Reputation: 11598
I need to run a subprocess pipeline that uses zstandard files (too large to fit in memory) both as their input and output. Consider the following example:
import subprocess
import zstandard
with zstandard.open('a.txt.zst', 'w') as f:
f.write('hello\n')
f_in = zstandard.open('a.txt.zst', 'rb')
f_out = zstandard.open('b.txt.zst', 'wb')
# in reality I'd be running multiple programs here by chaining PIPEs, but first
# reads f_in and last writes to f_out:
subprocess.call(['cat'], stdin=f_in, stdout=f_out)
I'm getting the following error:
Traceback (most recent call last):
File "/tmp/a.py", line 12, in <module>
subprocess.call(['cat'], stdin=f_in, stdout=f_out)
File "/usr/lib/python3.11/subprocess.py", line 389, in call
with Popen(*popenargs, **kwargs) as p:
^^^^^^^^^^^^^^^^^^^^^^^^^^^
File "/usr/lib/python3.11/subprocess.py", line 892, in __init__
errread, errwrite) = self._get_handles(stdin, stdout, stderr)
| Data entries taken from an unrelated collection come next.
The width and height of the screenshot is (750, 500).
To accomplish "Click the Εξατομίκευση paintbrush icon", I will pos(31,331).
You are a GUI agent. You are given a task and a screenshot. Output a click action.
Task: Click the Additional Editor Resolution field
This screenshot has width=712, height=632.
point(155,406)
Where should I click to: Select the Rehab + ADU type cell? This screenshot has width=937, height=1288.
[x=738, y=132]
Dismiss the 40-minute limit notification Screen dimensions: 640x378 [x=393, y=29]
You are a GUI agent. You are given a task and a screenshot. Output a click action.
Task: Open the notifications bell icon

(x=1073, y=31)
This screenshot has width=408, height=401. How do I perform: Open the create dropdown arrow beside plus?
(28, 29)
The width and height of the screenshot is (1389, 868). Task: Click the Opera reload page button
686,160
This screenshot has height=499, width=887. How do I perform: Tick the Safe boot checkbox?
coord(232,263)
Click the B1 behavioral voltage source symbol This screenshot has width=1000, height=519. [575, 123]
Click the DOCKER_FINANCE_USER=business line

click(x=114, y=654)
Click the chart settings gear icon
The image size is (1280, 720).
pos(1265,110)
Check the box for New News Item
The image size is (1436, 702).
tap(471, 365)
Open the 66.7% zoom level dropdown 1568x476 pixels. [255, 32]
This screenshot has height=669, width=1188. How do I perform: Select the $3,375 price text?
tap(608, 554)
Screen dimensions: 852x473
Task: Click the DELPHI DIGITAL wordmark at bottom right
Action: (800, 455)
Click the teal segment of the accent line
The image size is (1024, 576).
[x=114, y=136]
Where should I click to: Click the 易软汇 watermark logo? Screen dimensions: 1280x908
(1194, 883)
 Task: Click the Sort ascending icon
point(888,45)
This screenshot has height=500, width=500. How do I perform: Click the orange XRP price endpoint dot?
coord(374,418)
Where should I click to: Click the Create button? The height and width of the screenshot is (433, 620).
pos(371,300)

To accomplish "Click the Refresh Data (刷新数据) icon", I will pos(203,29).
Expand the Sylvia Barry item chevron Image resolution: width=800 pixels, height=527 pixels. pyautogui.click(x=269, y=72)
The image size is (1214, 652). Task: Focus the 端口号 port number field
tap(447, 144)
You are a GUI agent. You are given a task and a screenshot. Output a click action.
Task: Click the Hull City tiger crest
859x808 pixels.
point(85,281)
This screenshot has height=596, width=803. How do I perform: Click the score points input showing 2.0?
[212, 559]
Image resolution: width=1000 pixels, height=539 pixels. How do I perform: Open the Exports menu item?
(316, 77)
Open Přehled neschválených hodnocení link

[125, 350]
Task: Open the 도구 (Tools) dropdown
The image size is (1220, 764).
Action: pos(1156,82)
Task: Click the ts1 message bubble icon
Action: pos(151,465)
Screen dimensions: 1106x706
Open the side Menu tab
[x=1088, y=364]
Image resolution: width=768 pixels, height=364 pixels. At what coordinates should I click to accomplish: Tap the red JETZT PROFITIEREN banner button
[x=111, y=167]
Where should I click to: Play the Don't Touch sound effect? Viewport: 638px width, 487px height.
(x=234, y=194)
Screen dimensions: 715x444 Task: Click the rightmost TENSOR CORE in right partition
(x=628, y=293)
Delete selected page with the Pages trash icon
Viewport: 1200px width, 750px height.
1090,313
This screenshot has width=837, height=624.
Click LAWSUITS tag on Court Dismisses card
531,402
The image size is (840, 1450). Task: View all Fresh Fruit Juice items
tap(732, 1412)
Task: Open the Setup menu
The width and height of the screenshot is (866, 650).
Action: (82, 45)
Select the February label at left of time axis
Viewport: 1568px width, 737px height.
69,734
^^^^^^^^^^^^^^^^^^^^^^^^^^^^^^^^^^^^^^^^
File "/usr/lib/python3.11/subprocess.py", line 1661, in _get_handles
p2cread = stdin.fileno()
^^^^^^^^^^^^
AttributeError: 'zstd.ZstdDecompressionReader' object has no attribute 'fileno'
I'm thinking of using PIPEs at both ends and feeding them with threads, but it feels rather fragile. Is there a more idiomatic solution to this problem?
Upvotes: 1
Views: 51
Reputation: 519
The stdin and stdout arguments of subprocess.call
can only take a file-like object if it has a valid file descriptor (as documented here), so that won't work when (de)compression is done by python – at system level there is no file-like containing the decompressed data.
In general pipe'ing from a thread is a good solution (especially if it helps you avoid temporary files), but here it might be simpler to call zstdcat
as yet another program in your chain (for the input, and zstd
with the right options for the output).
Upvotes: 2